Opened 11 years ago

Last modified 11 years ago

#106 new defect

Crash in FILT.DLL when using Flash in Firefox 17

Reported by: dmik Owned by:
Priority: major Milestone: general enhancement
Component: odin Version: 0.8.9
Severity: medium Keywords:
Cc: steve53@…

Description

This happens only when starting Firefox 17 for the first time after reboot and attempting to use Flash. Flash pulls in Odin runtime both to the parent process (firefox.exe) and then to the plugin process (plugin-container.exe). Odin initialization goes well for firefox.exe and fails for plugin-container.exe. As a result, NSPR reports an error loading the Flash DLL (error 87). For some reason Firefox authors don't actually expect this to happen, so as a result Flash contents just fails to proceed and no other container process is started.

From what I see in the Odin logs, WINMM.DLL init routine fails because of a crash in FILT.DLL (this is a MMPM library). The nature of the crash is not yet known.

It's strange that all works well when starting Firefox for the second time (and all subsequent ones).

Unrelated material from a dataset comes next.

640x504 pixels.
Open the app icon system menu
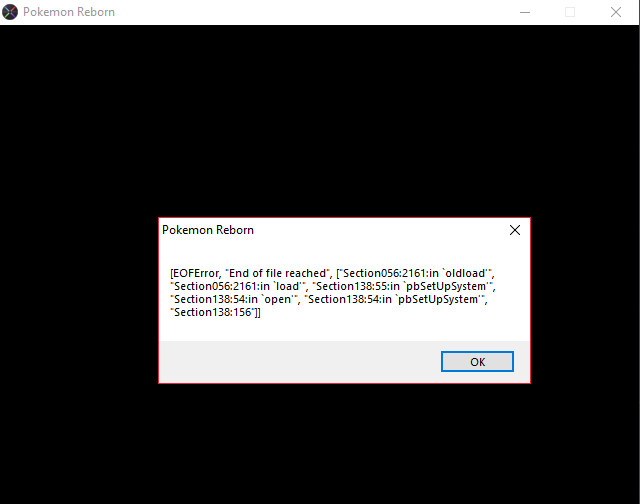point(10,12)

See https://github.com/bitwiseworks/mozilla-os2/issues/20#issuecomment-32423627 for some more info.

Change History (14)

comment:1 by dmik, 11 years ago

Got some more details. The crash in FILT.DLLhappens when the WINMM.DLL's init routine attempts to load MDM.DLL in order to initialize MMPM. So far, It looks like a timing issue for me. For some reason, when MDM.DLL is loaded by the child of the first process, just a few secs later, it crashes. Subsequent tight startup works just fine. Probably because some dangerous initialization has already passed when doing the first load or something like that.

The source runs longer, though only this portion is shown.